Somerville College was pleased to welcome some 300 members of the public to explore the College buildings and grounds for Open Doors Day on Sunday.

Guests had the opportunity to stroll through one of Oxford’s first two women’s colleges free of charge; the college has been home to such diverse figures as Dorothy Hodgkin, Vera Brittain, Iris Murdoch, Indira Gandhi, Shirley Williams and Margaret Thatcher.

“The day seemed to go off with a right swing,” said Mark Ealey, Lodge Manager at Somerville College. “There was a steady flow of people and they were sure to have a good look at everything, from the plants to the chapel.”
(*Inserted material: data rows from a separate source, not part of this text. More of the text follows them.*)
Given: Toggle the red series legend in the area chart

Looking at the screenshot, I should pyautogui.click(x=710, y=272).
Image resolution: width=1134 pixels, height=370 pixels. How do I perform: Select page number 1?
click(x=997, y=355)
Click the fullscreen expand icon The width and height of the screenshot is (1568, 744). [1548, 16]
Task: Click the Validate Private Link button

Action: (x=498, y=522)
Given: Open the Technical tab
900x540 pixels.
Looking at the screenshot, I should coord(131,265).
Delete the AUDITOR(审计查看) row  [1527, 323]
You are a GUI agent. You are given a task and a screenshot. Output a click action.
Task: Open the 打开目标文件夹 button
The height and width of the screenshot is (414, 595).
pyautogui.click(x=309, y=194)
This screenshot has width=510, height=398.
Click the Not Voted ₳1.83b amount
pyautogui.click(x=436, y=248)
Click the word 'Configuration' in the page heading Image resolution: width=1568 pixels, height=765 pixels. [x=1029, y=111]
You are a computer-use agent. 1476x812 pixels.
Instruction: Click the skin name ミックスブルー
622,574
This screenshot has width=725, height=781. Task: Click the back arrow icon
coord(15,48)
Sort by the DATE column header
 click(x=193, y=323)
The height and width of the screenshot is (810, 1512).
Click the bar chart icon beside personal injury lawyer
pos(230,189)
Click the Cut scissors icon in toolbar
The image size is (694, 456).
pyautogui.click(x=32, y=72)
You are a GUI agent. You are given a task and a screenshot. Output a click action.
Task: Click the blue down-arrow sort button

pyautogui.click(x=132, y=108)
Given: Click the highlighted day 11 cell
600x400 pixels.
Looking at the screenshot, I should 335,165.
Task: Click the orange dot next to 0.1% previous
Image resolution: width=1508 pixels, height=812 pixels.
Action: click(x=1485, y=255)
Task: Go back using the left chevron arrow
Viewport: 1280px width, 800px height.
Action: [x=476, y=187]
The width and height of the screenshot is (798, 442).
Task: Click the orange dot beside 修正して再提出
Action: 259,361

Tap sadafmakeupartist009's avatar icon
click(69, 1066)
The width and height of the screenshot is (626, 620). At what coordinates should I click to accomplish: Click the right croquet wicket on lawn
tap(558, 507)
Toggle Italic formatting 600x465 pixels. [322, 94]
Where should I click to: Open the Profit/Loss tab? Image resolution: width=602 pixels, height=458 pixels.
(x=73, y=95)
Once inside, their route began with the New Council Room, the neoclassical nineteenth century College Council meeting room, before progressing to the Margaret Thatcher Conference Centre, opened in 1991, where Thatcher’s portrait hangs next to a portrait of fellow alumna Indira Gandhi. Both Somervillians were the first to become women prime ministers of their countries.

The Chapel, next stop on the tour, is a Somerville particular, with no denominational affiliation and a menu of different religious and humanist talks and services over the course of the academic year. The Chapel is watched over by two especially significant alumni, whose memorial plaques sit on the north and south walls. Dorothy Hodgkin is still the only British women to have won a Nobel Prize for science (hers was in Chemistry), while Dorothy L Sayers found fame as a novelist and translator, best-known for her fictional creation Peter Wimsey.

Next on the agenda were the gardens and the main quad. The Fellows’ Garden and the sundial which is its centre piece were created in memory of Madeleine Shaw Lefevre, the College’s first Principal. Today the College grounds are tranquil; the donkey, pony, two cows and a pig that once lived there are long gone, but other curious specimens still remain in the gardens.

Somerville’s gardeners have a history of importing plants from all around the world, but the unusual array of flora on display sparked the concern of one guest, who correctly identified a poisonous Castor Oil Plant. Despite its toxicity, the Castor Oil plant is commonly grown for ornamental purposes, thanks to the deep red of its stems and leaves.

The tour ended at the Radcliffe Observatory Quarter (ROQ), purchased from the NHS by the university in 2003, and now at the heart of an enormous building project that will see several university departments move to the site.

Yet what is to many the jewel in the Somerville crown remained closed to visitors, since the College Library is currently undergoing refurbishment. Women were not allowed to use the Bodleian, the University of Oxford’s principal library, until the mid-20th century. Thus Somerville College, founded in 1879 as Somerville Hall, had to collect its own books – the result is the largest book collection of any College library at the university.

The College is eagerly awaiting the chance to reopen the collection and showcase the building’s newly restored stone façade, when the library officially reopens on 7 October.